The effect of early ambulation or weight bearing is another issue to address. There is only one study (Mooney et al. 1971), in which the design enables the reader to distinguish between the effect of the stump dressing and the effect of early mobilization. In this study, early weight bearing (within days) appeared to lengthen the time until wound healing occurs. Being a C-level study, the evidence presented in this study is of limited value. It is therefore concluded that literature assessed in this review is not conclusive on this issue.
Implications for further research
How can the favourable effects of rigid and semi-rigid dressings on wound healing and oedema reduction be explained? The mechanism described in the introduction of this paper certainly represents an important factor. Oedema reduction will have a favourable effect on the micro-circulation needed to achieve wound healing. Even when the rigid dressing was applied for only 5 h a day, a positive effect was found on wound healing (Vigier et al. 1999).
The authors stress the need for further research on stump management after trans-tibial amputation. In their opinion, emphasis should be on elucidating the mechanisms responsible for the acceleration of wound healing and reduction of oedema, which enables earlier weight bearing. When investigating stump healing, the intervention, i.e. stump dressing should be applied early, preferably on the operating room. This may avoid the development of excessive oedema. When studying these interventions, a randomized controlled trial is the preferable design. In such a study, homogeneity of the patients in particular on possible prognostic factors should be pursued by assessing the peripheral circulation, co-morbidity, and other general factors expected to affect wound healing. These factors involve nutrition status, infection parameters, and others, as reviewed by Eneroth (1999).
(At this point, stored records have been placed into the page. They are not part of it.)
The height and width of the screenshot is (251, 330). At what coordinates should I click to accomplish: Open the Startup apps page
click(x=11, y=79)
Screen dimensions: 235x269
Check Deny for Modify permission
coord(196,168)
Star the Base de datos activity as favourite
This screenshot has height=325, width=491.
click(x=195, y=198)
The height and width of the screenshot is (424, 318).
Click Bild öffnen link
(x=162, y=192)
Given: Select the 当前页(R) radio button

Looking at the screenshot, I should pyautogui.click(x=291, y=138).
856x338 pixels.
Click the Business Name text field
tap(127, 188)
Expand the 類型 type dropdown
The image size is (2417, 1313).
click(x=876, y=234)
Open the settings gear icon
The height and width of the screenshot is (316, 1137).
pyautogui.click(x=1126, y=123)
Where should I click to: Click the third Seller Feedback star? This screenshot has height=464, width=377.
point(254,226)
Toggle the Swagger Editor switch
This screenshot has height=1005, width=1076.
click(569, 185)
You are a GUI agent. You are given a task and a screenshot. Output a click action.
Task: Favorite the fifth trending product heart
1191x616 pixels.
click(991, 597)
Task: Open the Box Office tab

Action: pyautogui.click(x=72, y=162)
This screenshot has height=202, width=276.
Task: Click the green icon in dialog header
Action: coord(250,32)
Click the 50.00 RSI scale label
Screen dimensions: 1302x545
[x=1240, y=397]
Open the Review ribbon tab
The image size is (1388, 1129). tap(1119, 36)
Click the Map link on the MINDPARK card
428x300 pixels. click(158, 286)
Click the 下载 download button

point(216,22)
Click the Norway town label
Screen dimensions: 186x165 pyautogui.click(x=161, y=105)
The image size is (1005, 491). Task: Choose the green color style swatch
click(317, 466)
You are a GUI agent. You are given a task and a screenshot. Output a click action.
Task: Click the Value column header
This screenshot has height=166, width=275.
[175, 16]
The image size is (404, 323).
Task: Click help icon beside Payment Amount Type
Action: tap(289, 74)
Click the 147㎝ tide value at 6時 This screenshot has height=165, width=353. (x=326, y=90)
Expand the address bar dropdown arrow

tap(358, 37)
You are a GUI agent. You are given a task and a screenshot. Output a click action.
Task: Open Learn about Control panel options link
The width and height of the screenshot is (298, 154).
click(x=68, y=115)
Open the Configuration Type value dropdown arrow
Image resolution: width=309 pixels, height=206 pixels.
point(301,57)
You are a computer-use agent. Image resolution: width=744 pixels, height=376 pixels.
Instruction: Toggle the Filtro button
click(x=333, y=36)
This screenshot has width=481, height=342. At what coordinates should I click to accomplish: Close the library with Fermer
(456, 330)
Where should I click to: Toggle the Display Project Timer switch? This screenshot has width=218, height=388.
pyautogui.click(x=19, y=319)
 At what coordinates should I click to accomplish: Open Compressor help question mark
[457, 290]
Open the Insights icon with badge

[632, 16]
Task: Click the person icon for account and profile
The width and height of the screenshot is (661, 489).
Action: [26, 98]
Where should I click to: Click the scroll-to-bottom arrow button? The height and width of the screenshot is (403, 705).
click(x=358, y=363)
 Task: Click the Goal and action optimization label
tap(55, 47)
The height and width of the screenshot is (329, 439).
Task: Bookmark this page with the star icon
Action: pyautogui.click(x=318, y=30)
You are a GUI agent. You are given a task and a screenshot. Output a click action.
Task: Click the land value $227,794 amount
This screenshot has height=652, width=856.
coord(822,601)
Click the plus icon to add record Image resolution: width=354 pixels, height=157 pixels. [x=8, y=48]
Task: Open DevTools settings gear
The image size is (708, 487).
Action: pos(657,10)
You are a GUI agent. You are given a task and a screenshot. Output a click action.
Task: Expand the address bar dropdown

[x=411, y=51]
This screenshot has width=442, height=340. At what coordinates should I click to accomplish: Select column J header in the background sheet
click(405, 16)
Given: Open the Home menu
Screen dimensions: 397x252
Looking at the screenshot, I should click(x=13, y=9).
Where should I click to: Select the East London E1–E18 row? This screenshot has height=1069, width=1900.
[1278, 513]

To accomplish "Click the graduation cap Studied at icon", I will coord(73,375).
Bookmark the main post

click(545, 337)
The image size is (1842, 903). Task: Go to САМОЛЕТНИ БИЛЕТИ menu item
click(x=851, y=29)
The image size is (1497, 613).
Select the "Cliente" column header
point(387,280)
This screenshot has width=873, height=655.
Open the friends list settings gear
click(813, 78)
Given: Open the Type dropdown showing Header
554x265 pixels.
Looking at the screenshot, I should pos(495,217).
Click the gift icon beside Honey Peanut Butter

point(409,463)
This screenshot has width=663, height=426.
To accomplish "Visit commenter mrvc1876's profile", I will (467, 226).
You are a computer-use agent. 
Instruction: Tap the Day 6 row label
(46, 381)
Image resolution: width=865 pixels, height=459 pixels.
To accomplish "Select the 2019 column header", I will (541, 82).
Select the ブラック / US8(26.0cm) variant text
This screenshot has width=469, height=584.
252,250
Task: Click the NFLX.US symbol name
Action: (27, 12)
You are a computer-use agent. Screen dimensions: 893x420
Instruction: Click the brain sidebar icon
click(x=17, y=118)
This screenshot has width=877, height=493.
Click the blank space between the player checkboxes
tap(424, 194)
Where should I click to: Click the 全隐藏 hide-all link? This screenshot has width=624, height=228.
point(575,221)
The effect of early weight bearing should be studied separately from the effect of stump dressings. Time-related outcome measures concerning wound healing, oedema reduction and functional outcome are important, since reduction of time to complete stump healing, stump volume stabilization, and independent prosthetic ambulation is of clinical importance and may generate cost containment.
Conclusion
The results from the reviewed studies show a trend in favour of the application of rigid and semi-rigid dressings compared to the application of soft dressings to achieve stump healing and reduction of stump volume following trans-tibial amputation in vascular patients. More research is needed to confirm these results. An RCT is considered to be the preferable study design.